Fundamentação Teórica
A gestão de operações é estratégica para transformar recursos em produtos e serviços com eficiência, qualidade e foco no cliente. Envolve o planejamento e controle de processos produtivos, incluindo design, cadeia de suprimentos, fornecedores, qualidade e tecnologia (Krajewski & Malhotra, 2022). Requer lideranças adaptáveis, uso intensivo de dados e visão holística para gerenciar mudanças e promover inovação, competitividade e sustentabilidade (Heizer, Render & Munson, 2020).
Metodologia
O estudo adotou abordagem mista, com etapa qualitativa baseada em estudo de caso único em uma indústria química do RS, por meio de entrevistas, observação participante e levantamento documental. A análise de conteúdo foi utilizada para interpretação dos dados. Na etapa quantitativa, aplicou-se uma survey estruturada com 34 respondentes de 28 empresas químicas brasileiras, identificadas pelo cadastro da Abiquim (2024) e utilizando escala Likert. A análise estatística descritiva permitiu identificar padrões na gestão operacional, com base em construto validado por especialistas.
Análise dos Resultados
As análises revelaram que as empresas químicas seguem fluxos operacionais semelhantes, com foco em controle de qualidade, mapeamento de processos e relacionamento com fornecedores. Inovações recentes nos processos incluem digitalização, logística reversa e reaproveitamento de recursos. A pesquisa quantitativa apontou como desafios principais os altos custos de tecnologias e a necessidade de capacitação de pessoas. Ainda assim, apesar das dificuldades, grande parte das empresas já investe em soluções digitais para aumentar eficiência e competitividade.
Conclusão
A gestão de operações é essencial para aumentar a competitividade, apesar de desafios como altos custos e necessidade de capacitação. O estudo mostrou que, embora a empresa analisada tenha processos bem estruturados, ainda há ajustes necessários, também observados nas demais análises da survey. A implementação de tecnologias e mudanças culturais são cruciais. Recomenda-se, portanto, aprofundar pesquisas sobre práticas operacionais e estratégias digitais que promovam eficiência, produtividade e sustentabilidade no setor químico.
Contribuição / Impacto
Este estudo contribui para compreender como a gestão de operações pode ser um fator decisivo na promoção da eficiência, inovação e competitividade no setor químico. Ao integrar abordagens qualitativa e quantitativa, fornece uma visão ampla sobre os desafios enfrentados pelas empresas, como altos custos e necessidade de capacitação, mas também evidencia avanços, como a digitalização de processos e a adoção de práticas sustentáveis. Seus achados oferecem subsídios práticos para gestores e pesquisadores, orientando decisões estratégicas que promovem desempenho operacional e sustentabilidade.

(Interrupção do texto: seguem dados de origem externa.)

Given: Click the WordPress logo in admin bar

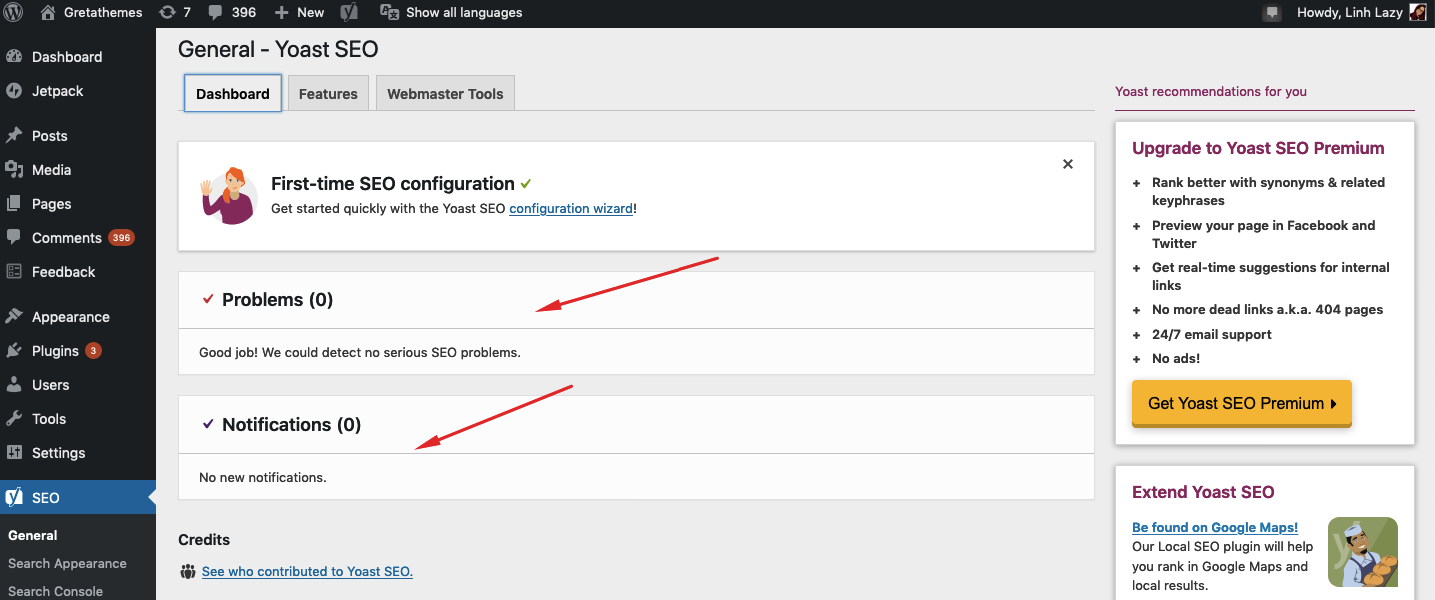Looking at the screenshot, I should pyautogui.click(x=14, y=13).
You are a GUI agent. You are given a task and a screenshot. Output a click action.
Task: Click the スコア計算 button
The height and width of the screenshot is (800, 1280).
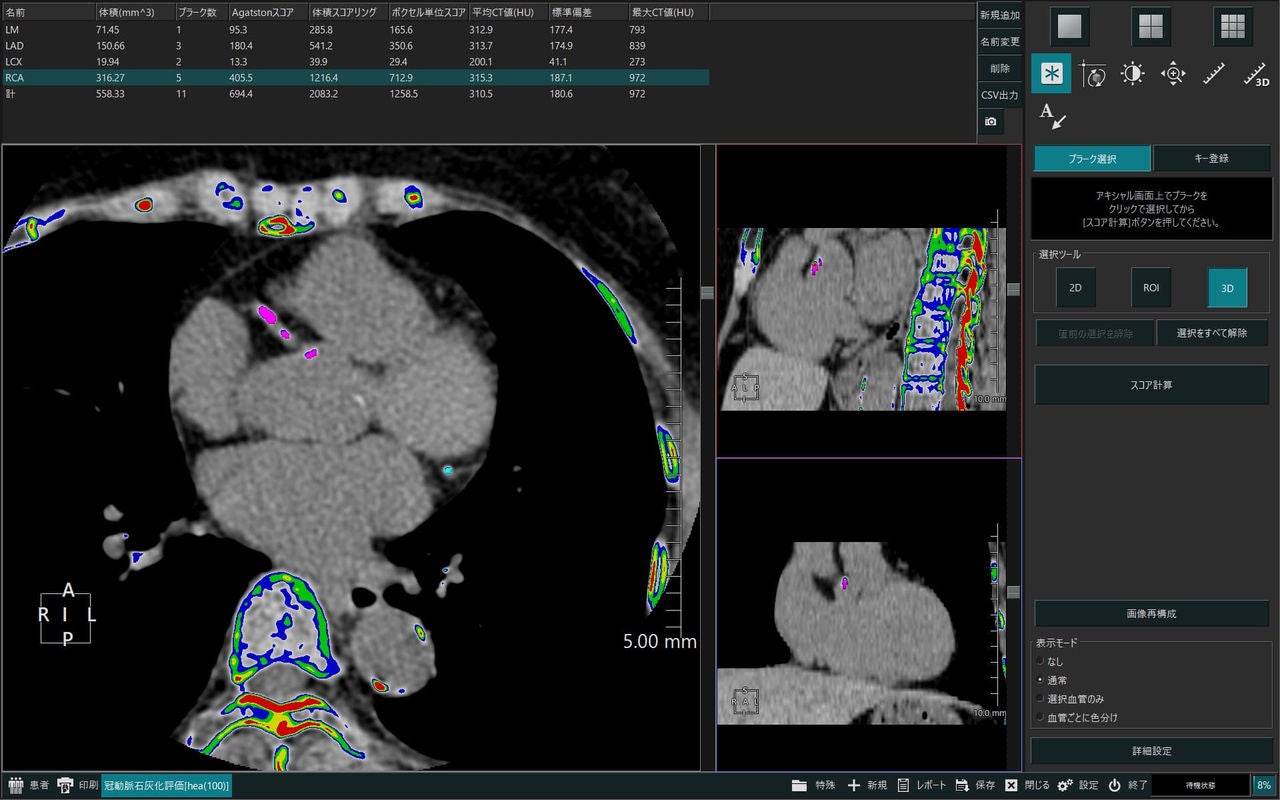point(1151,385)
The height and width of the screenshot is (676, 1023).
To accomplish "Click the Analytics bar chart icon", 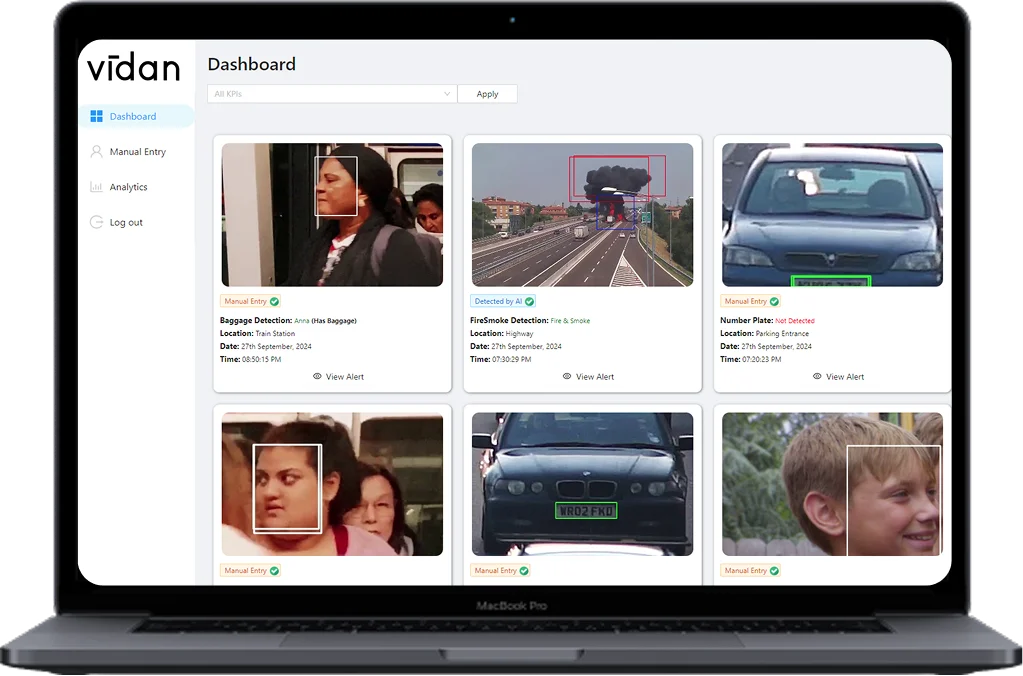I will tap(96, 187).
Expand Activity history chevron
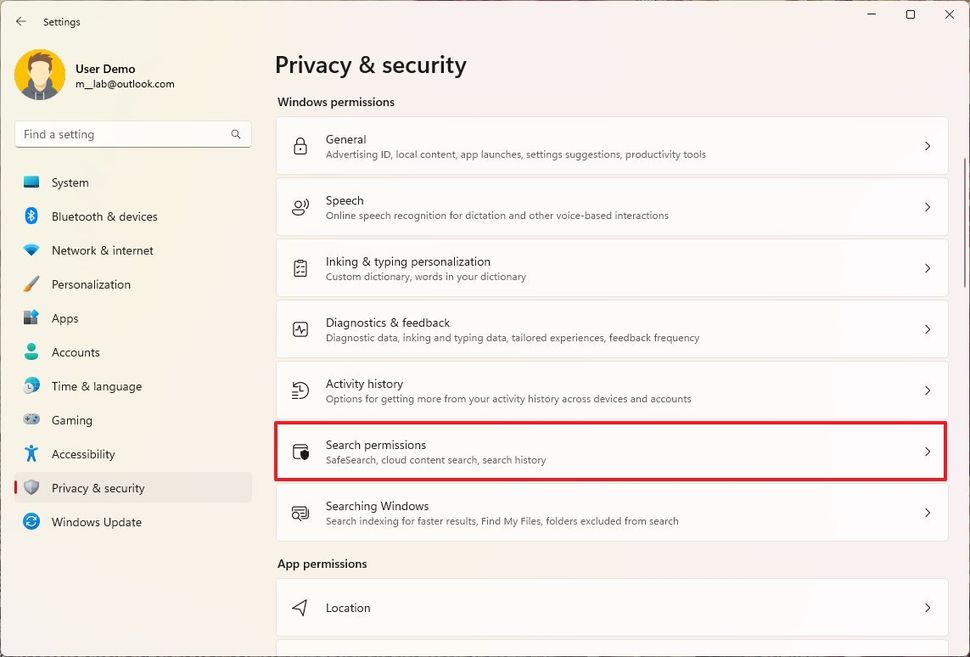 point(927,391)
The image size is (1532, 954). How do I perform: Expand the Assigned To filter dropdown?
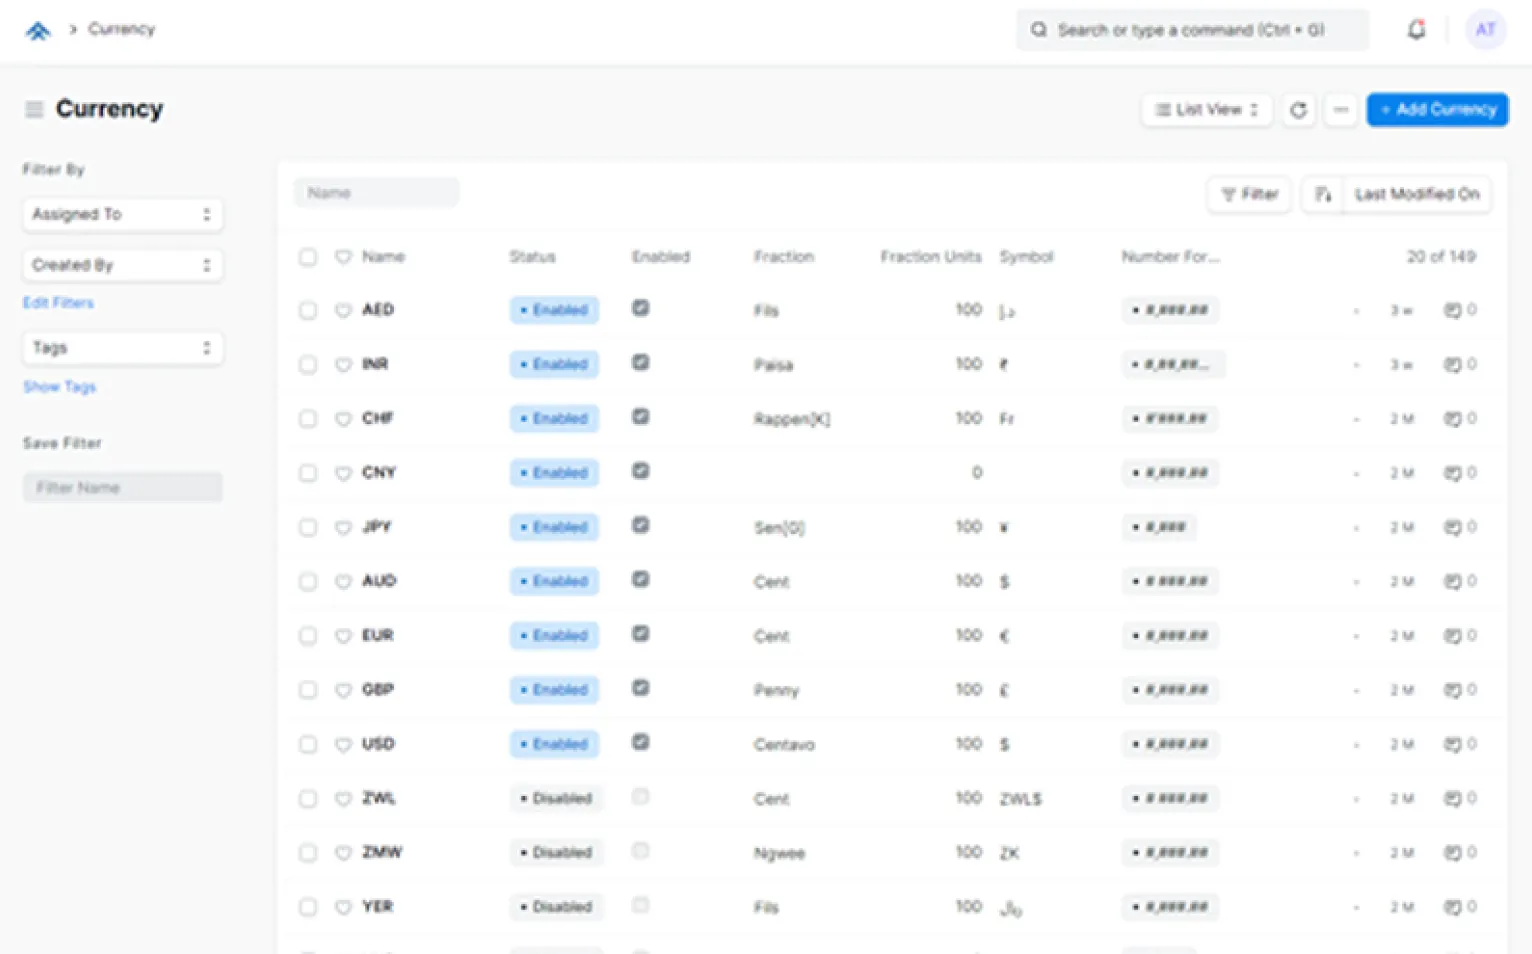(122, 214)
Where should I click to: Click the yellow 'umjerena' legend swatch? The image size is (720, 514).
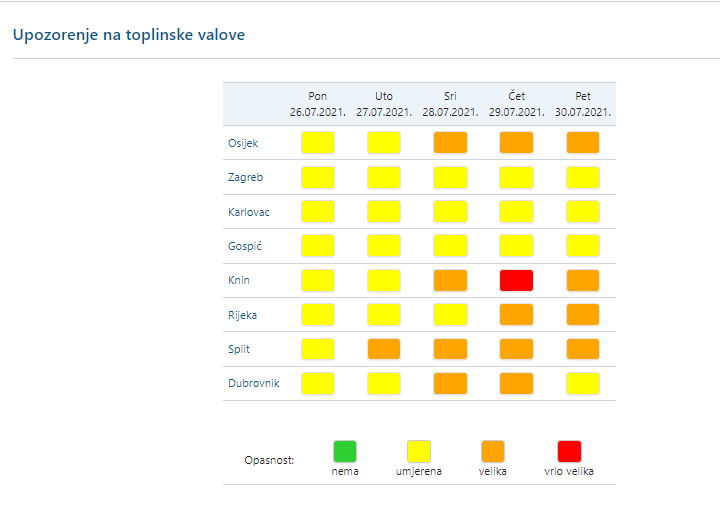point(419,451)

Referências Bibliográficas
Para abordar sobre o setor químico, fontes como Abiquim (2022), Falkenroth-Naidu et al. (2023) e Meincke et al. (2018) apresentaram dados atualizados e perspectivas sobre inovação. Para eficiência operacional, qualidade e transformação digital, utilizou-se em Heizer et al. (2020), Krajewski & Malhotra (2022) e Carvalho et al. (2021). A análise qualitativa sustentou-se metodologicamente por Bardin (2011) e a etapa quantitativa embasou-se em Hair et al. (2009). Operação, tecnologia e sustentabilidade relacionaram-se por Clark et al. (2016), Mohan & Katakojwala (2021) e Shevtsova et al. (2020).